Dia juga menyebut judi online bisa memicu tindak kriminal. Banyak kejadian orang menghalalkan segala cara untuk tetap bisa main judi online. "Salah satunya dengan melakukan tindakan kriminal, untuk bisa meneruskan hobi kebiasaan judi," kata Nurul.

Dosen Fakultas Ilmu Sosial dan Ilmu Politik Universitas Lampung (FISIP Unila), Teuku Fahmi mengatakan rencana pemerintah memberikan bansos untuk para korban judi online bukan solusi dan tidak akan serta merta direalisasikan.

"Bansos bukan solusi pemberantasan judi online. Pemerintah harus responsif dalam menyikapi beragam opini penolakan dari masyarakat atas isu pemberian bansos tersebut," ujarnya dikonfirmasi, Sabtu (29/6/2024).

Fahmi menegaskan, pemerintah selaku regulator berkewajiban memperhatikan proses pembuatan kebijakan ideal, dengan memastikan tahapan-tahapan formal mulai dari identifikasi permasalahan sampai dengan tahapan evaluasi. Pasalnya, kebijakan lahir melalui proses tahapan-tahapan tersebut bila dilaksanakan tepat dan benar, maka umumnya cenderung mudah diterima dan diimplementasikan masyarakat.
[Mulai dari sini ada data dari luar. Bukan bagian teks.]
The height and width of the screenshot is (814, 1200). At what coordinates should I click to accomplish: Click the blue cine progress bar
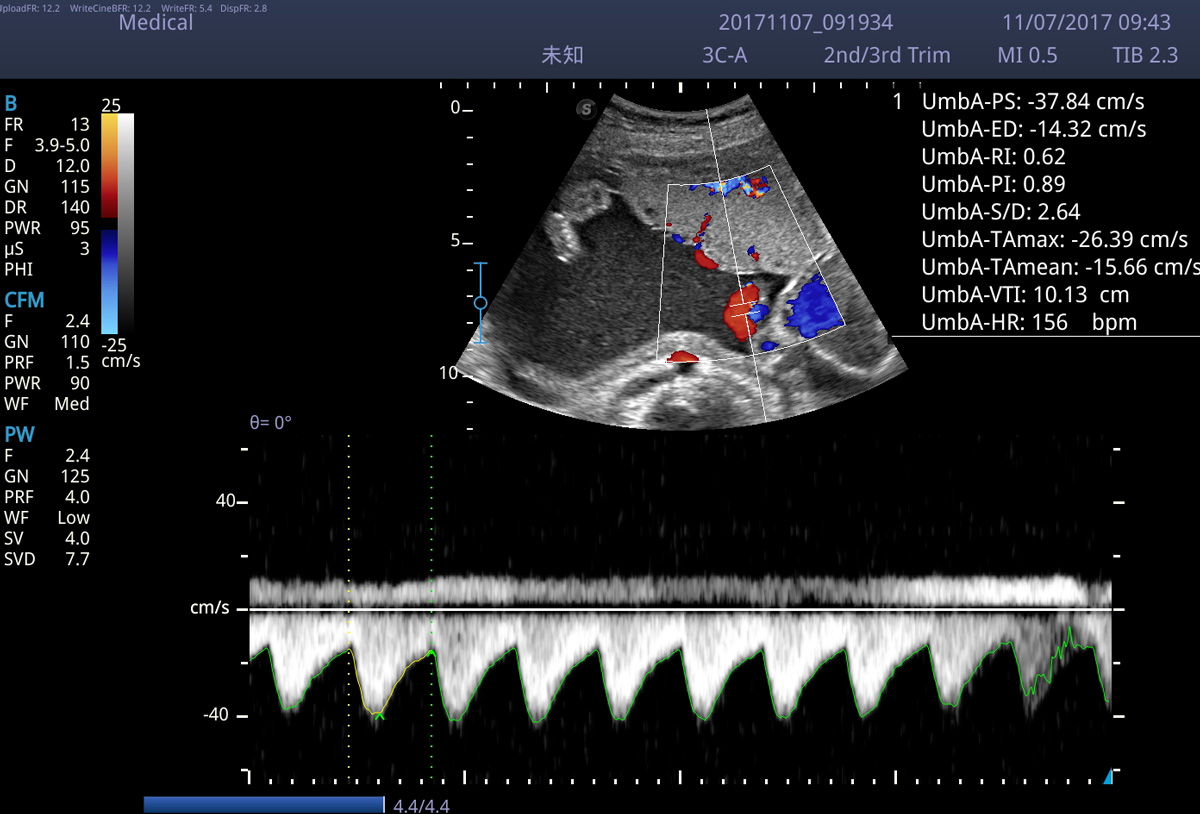[264, 805]
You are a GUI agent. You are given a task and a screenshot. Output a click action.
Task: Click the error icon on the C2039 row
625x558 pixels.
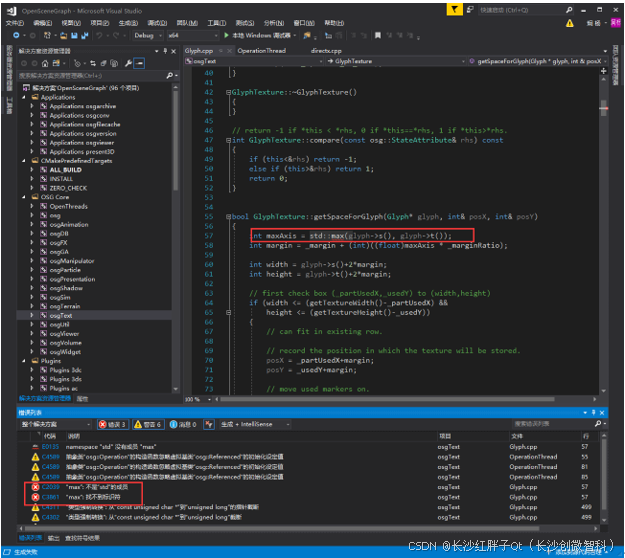pos(36,487)

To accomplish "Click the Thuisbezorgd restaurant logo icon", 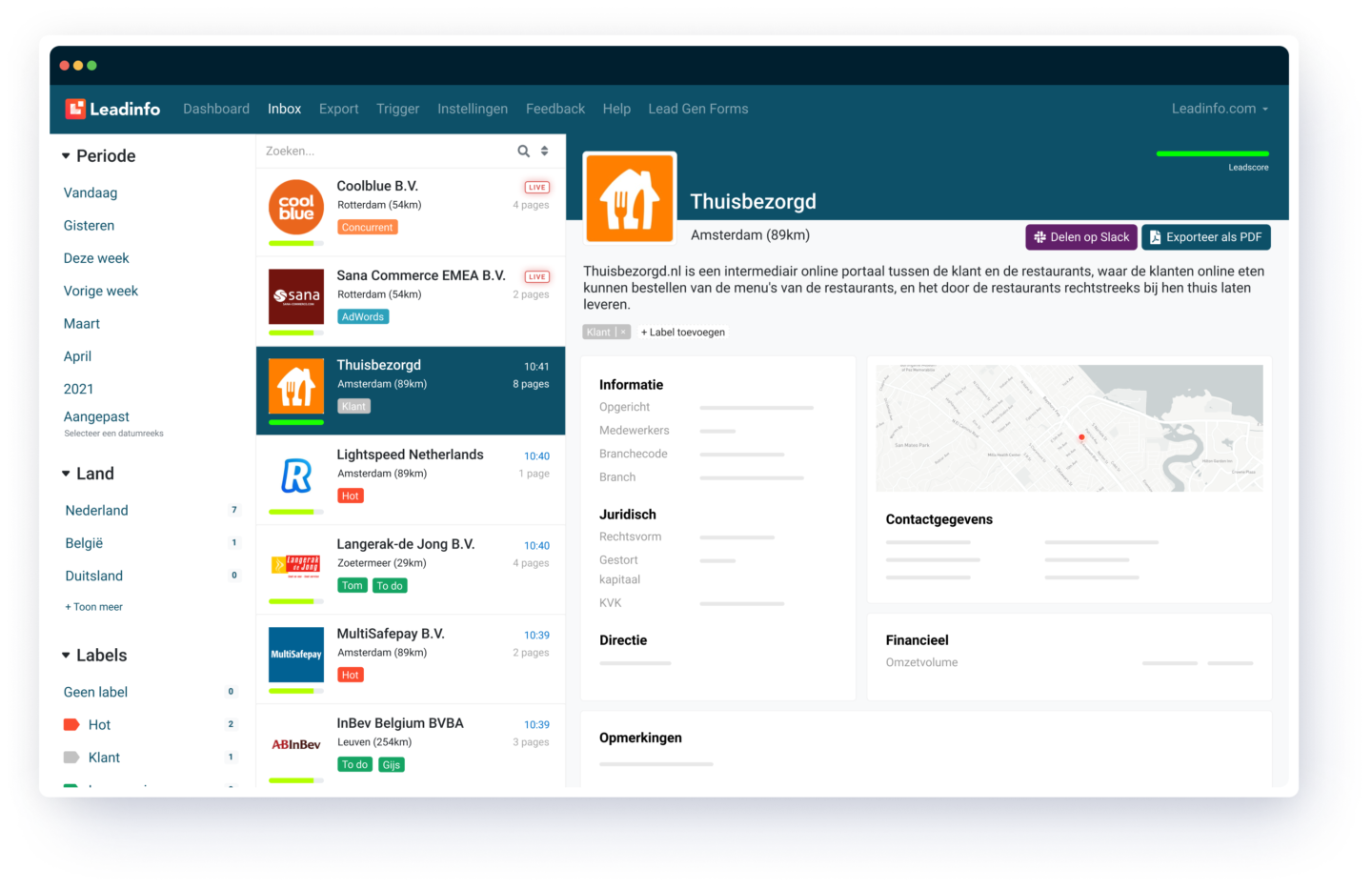I will (630, 197).
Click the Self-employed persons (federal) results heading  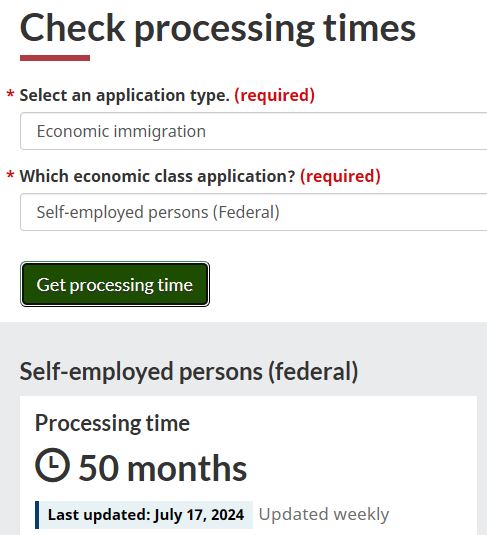189,371
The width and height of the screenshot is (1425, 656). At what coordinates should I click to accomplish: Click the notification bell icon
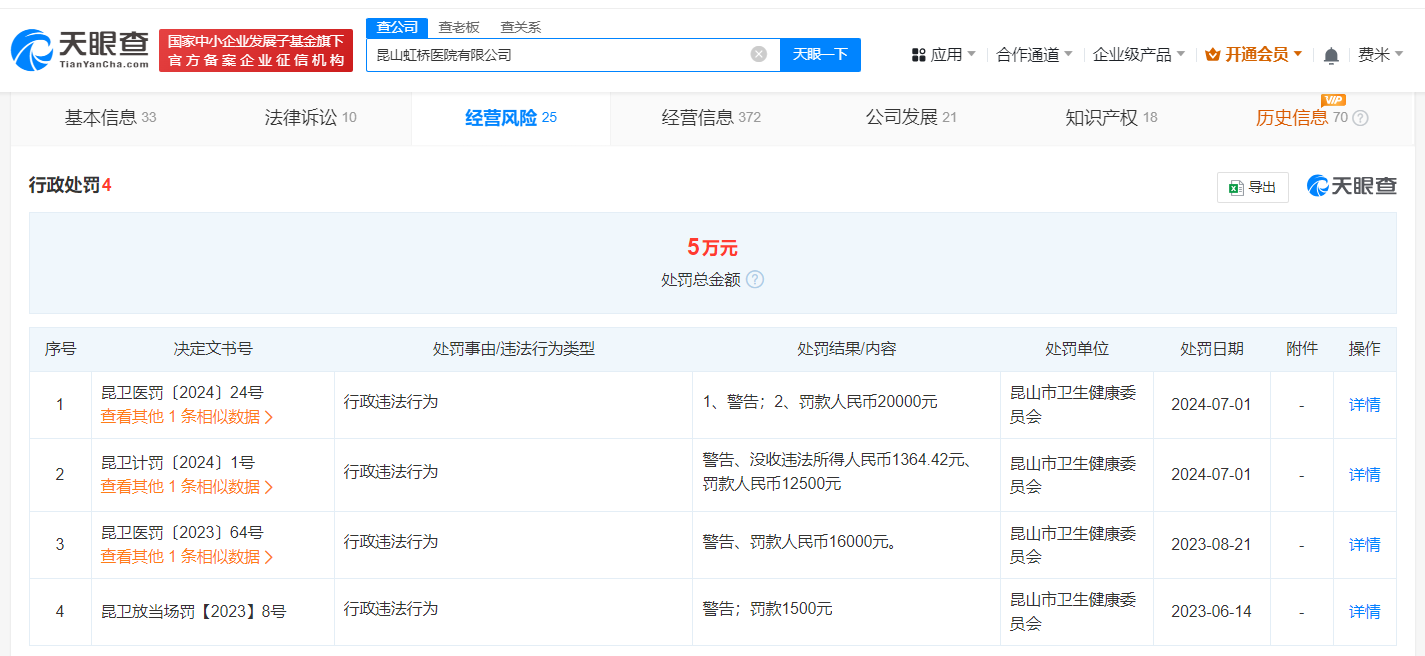coord(1331,55)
"Hal ini dikarenakan kebijakan yang lahir tersebut sesuai dengan permasalahan atau kebutuhan dinamika sosial masyarakat atau pelibatan konteks situasional," ucapnya.
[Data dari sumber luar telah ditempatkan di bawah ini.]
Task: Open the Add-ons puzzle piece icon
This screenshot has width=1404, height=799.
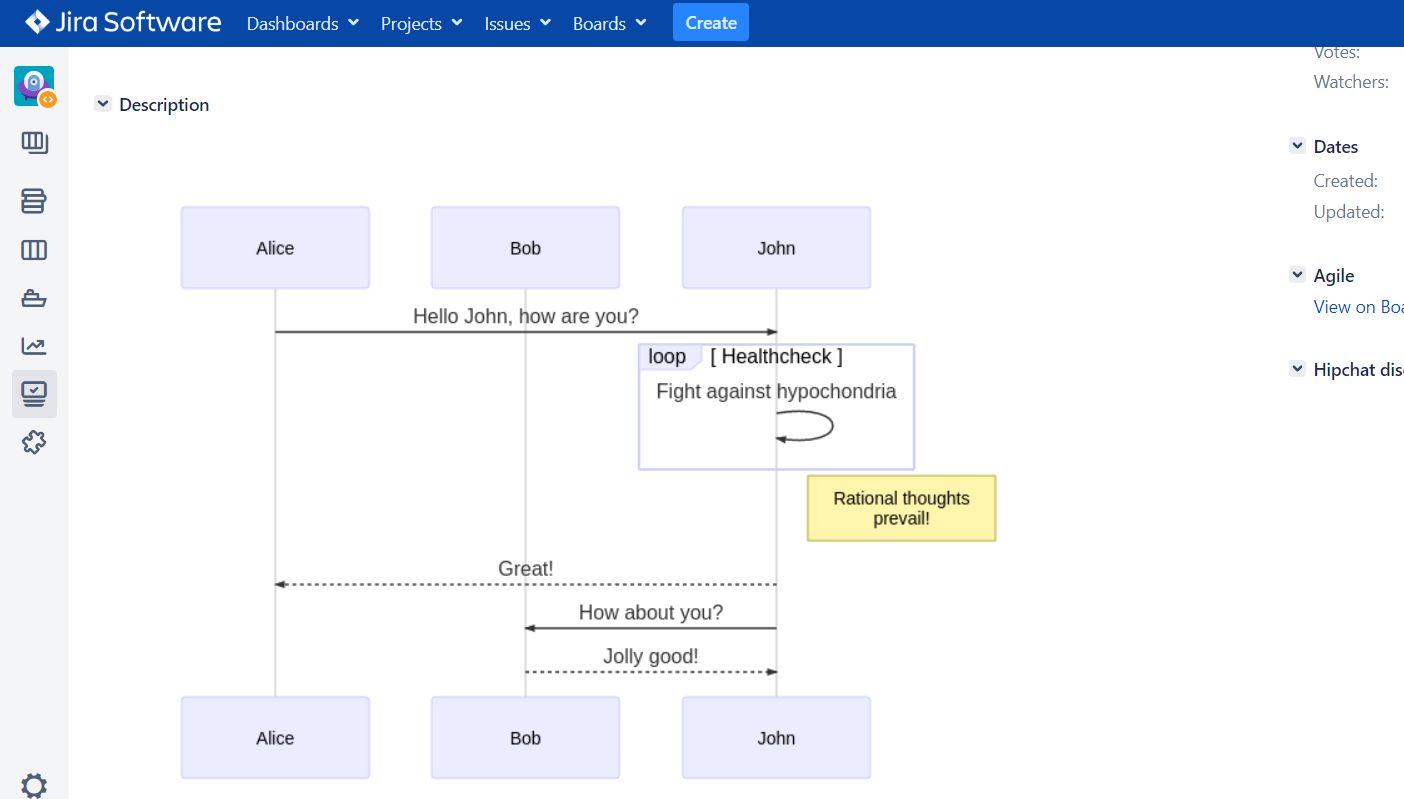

Menengok fenomena menjamurnya praktik judi online termasuk di Lampung, Fahmi menjelaskan, sedikitnya terdapat dua faktor bisa dijadikan referensi. Pertama, ada kesempatan ekonomi, ini akan diterima oleh pengguna saat memainkan menggunakan judi online.

"Para pengguna judi online mereka memiliki rasionalitas tersendiri dan meyakini bahwa dengan melakukan judi online, maka pundi-pundi rupiah akan mudah diperoleh," ucapnya.

Kedua, proses pembelajaran dan pengalaman, itu dikarenakan mempraktikan judi online cukup sederhana hingga menjadikan aktivitas tersebut menjadi langgeng untuk terus dilakukan.

"Seperti kita ketahui, pengguna hanya tinggal mengkoneksikan diri saja ke internet, maka aktivitas judi online sudah bisa dilakukan. Kemudahan ini jelas berbeda dengan judi konvensional," tambah dia.

Sejalan dengan faktor tersebut, Fahmi melanjutkan, penanganan jalur penegakan hukum terhadap judi online tetap menjadi kerangka atau pendekatan utama dalam rangka mencegah dan menghentikan salah satu penyakit sosial tersebut. Dalam hal ini, Polri harus punya tekad kuat dan tak pandang bulu dalam membongkar praktik judi online ini.

"Saya kira, Polri akan mampu menjalankan fungsinya tersebut, tinggal mau mengeksekusi ya atau tidak saja. Bahkan presiden mulai mengkomandoi upaya penanganan dan pemberantasan judi online dengan membentuk Satgas Pemberantasan Judi Online," ucapnya.

Fahmi menyebut, poin penting lain dalam upaya penanganan ialah keterlibatan para pihak dalam upaya pengendalian dan pencegahan judi online juga perlu dioptimalkan. Misalnya, Kominfo harus terus melakukan pemutusan dan pemblokiran konten digital terafiliasi judi online dan peran media massa mengedukasi masyarakat mengenai bahayanya judi online.

"Perlu juga pendekatan kontrol sosial informal dalam suatu kelompok masyarakat. Dengan itu, diharapkan mampu menghindarkan seseorang terjerat atau menjadi pelaku judi online. Salah satu contoh kontrol sosial informal, seperti penciptaan lingkungan sosial atau tempat tinggal ramah bagi semua orang. Ini dapat dimulai dari lingkungan terkecil yakni, keluarga," sarannya.